I feel that my greater creative community has been so supportive of Krink and the Krink style. And it is the creative people out there using Krink that spreads the word. Graffiti writers, street artists, young kids. People are genuinely interested, in the products and the story. People saw that Krink had a very specific style that they had not seen before and this was attractive. People are very interested in the things they see happening in NYC.
How then did you start coming to the attention of global corporations such as adidas and Nike?
I would say it is a mix of the internet and NYC. Many people have their eye on NYC and it’s often via the internet. I also feel that a lot of designers are interested in Krink for a number of reasons and those are the people who might pitch a project. The Krink aesthetic continues to grow in popularity.
You ended up working with Nike on the the KRINK x Nike Air Force 1 shoe, created as part of 1WORLD, late last year.
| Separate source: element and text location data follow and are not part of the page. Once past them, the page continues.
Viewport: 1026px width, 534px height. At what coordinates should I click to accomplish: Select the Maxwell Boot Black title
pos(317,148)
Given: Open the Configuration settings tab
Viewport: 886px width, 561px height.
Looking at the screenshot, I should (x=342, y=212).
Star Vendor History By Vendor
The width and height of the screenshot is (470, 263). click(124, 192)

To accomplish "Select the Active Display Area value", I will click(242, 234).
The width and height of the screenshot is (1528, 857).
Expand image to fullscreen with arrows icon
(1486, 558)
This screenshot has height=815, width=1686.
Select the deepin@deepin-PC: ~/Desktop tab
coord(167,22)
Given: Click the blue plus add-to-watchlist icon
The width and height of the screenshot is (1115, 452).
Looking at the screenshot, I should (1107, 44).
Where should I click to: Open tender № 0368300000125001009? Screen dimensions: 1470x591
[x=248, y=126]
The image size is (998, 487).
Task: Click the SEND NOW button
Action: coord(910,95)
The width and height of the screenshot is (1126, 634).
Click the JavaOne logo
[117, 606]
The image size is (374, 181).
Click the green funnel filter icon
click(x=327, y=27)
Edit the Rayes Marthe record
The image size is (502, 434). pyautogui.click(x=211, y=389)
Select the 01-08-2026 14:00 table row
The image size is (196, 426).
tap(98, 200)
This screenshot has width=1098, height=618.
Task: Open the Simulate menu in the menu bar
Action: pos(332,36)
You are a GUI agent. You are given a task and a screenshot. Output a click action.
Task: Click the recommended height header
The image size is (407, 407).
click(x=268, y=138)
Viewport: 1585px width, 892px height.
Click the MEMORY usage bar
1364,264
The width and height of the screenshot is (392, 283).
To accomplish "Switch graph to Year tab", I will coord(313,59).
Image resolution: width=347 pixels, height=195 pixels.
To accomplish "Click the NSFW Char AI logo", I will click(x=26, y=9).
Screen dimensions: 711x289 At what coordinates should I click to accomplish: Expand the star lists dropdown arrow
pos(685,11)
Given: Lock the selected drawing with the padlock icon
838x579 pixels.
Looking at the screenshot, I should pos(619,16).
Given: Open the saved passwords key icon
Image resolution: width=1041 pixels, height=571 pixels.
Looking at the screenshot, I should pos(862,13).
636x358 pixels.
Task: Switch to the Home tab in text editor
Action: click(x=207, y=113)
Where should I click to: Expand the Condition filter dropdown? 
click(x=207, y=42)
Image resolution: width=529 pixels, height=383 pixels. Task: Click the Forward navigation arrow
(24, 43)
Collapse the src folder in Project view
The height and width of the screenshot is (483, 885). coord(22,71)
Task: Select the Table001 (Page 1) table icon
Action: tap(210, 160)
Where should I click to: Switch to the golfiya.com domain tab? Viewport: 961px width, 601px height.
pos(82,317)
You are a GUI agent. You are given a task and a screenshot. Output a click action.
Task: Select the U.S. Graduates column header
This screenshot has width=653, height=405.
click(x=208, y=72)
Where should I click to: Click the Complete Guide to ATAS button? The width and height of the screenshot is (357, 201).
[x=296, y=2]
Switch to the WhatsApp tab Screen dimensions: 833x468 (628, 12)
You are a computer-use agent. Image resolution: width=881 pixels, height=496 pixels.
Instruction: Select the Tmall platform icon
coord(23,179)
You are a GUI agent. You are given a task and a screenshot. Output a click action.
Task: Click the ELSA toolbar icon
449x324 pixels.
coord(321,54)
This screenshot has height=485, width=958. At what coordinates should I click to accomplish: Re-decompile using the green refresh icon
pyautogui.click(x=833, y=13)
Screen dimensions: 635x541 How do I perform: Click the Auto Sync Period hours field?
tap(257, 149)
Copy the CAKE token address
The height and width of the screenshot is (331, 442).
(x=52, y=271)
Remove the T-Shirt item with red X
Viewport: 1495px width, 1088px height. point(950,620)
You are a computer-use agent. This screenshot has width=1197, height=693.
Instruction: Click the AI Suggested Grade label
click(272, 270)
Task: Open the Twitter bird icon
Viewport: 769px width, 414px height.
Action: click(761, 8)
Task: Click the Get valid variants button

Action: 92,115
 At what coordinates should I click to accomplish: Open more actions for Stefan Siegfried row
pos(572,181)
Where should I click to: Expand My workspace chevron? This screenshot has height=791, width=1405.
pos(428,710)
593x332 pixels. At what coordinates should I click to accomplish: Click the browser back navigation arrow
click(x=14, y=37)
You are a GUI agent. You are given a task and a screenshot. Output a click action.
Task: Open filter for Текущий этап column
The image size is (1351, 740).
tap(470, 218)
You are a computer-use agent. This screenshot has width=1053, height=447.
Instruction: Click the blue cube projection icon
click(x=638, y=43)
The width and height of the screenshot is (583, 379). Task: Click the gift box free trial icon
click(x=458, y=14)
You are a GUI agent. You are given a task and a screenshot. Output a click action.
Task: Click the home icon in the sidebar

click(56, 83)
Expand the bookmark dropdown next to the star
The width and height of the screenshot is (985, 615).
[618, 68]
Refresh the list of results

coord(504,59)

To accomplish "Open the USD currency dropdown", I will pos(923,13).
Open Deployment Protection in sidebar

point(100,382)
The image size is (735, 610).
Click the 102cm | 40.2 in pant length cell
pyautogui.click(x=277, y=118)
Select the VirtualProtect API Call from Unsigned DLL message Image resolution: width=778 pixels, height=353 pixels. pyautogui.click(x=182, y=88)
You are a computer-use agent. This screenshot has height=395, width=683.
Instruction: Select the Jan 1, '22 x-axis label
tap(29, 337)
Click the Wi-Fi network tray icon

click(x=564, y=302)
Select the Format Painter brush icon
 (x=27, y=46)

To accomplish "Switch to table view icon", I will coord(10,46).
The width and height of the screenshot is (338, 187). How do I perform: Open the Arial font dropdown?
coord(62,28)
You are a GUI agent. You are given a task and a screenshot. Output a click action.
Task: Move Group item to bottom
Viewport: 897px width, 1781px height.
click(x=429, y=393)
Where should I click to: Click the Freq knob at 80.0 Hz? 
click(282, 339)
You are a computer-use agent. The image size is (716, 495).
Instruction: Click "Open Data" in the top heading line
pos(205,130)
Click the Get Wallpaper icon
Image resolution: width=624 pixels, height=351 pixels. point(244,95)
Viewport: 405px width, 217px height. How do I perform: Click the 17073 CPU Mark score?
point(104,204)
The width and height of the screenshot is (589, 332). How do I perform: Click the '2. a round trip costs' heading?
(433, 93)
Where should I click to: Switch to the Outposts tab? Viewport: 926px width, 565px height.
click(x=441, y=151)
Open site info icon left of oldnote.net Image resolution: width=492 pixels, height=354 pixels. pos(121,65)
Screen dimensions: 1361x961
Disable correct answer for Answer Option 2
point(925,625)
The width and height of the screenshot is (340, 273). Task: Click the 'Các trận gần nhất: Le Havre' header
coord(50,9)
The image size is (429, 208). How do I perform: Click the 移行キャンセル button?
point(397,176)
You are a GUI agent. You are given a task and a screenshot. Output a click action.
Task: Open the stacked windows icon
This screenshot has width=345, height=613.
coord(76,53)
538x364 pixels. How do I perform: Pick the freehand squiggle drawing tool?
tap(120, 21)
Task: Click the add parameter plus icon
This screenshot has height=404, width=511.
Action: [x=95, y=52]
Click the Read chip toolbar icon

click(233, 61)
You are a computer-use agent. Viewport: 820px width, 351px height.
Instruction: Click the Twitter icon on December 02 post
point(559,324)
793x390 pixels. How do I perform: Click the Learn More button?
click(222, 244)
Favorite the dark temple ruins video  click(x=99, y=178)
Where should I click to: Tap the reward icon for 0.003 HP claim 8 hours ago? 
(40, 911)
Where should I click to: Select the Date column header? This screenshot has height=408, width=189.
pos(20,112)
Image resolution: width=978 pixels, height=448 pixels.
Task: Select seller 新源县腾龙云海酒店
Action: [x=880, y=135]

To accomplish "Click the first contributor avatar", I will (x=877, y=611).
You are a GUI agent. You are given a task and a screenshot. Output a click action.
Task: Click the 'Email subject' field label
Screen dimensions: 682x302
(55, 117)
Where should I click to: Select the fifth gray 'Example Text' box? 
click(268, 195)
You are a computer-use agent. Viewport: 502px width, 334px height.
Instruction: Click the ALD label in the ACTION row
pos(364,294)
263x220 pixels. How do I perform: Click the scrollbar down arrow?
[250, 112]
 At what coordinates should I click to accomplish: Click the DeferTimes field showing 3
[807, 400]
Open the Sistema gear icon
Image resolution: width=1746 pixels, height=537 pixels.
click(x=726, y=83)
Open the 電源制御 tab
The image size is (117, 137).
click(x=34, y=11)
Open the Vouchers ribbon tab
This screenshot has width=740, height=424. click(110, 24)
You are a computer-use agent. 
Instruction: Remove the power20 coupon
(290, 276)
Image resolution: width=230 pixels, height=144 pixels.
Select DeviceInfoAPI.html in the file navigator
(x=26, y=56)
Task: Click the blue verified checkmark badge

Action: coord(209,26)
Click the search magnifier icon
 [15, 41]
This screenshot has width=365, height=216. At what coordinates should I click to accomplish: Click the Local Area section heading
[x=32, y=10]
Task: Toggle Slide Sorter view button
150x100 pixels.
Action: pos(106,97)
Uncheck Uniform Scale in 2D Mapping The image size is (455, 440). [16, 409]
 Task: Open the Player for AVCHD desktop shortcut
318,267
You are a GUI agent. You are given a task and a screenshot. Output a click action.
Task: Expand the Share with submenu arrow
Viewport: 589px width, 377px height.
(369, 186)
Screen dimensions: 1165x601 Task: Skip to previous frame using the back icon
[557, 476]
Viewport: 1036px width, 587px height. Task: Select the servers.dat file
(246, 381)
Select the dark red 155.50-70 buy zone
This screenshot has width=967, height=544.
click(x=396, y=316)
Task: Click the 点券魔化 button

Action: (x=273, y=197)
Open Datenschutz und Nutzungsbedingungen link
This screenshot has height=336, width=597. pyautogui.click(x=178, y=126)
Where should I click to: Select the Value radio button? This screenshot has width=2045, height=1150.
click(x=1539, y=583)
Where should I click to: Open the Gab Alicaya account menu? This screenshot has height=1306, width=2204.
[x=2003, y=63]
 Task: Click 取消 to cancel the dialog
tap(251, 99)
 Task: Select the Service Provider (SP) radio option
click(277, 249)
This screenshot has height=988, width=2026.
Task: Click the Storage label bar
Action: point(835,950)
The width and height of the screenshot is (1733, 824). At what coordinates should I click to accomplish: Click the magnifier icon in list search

Only 18 other artists/musicians had the chance to take part in the campaign….how did you become involved with this and what sort of brief did Nike give you to follow?
They contacted me and asked. It was all pretty simple and straight forward. They gave me a lot of freedom and were really open to my ideas.
As an entrepreneur who started their own brand from scratch, what did you learn from them?
Well, Nike is huge. They have tons of people working for them and big budgets. We are so so small, there is no comparison, except maybe that Nike was started by runners and Krink was started by artists.
You’ve worked with many well-known companies to co-brand the KRINK name, from Married To The Mob to Belvedere Vodka and Incase – each brand utilising the KRINK name in a different demographic. What are the key elements you look in making sure KRINK is branded to its full potential?
We have a personal relationship with the brands you mention. In today’s world of co-branding we try to be careful of who we work with. We want diversity, but we won’t work with just anyone. It’s difficult because we want to be open, but it’s important to be careful with our brand.
Are you always completely satisfied with the outcome of your work?
I am very controlling. I am not always satisfied, some of my friends say I am too hard on myself and never satisfied. I can’t say I am confident in everything. I have to see the finished piece. I am very confident in some areas, but some things can be so new that it takes time to understand the process.
You’ll be hitting up Australia in the next few weeks as part of your exhibition in conjunction with No Comply, Red Bull and Don’t Come Gallery – is this your first time to our shores?
Yes, it’s my first time! I am very excited at the opportunity. I know graffiti is really big there, but I can’t say I’m very familiar with the local scene.
What’s up next for Krink?
We have a number of products and projects coming up, but I don’t like to talk about them until they are complete.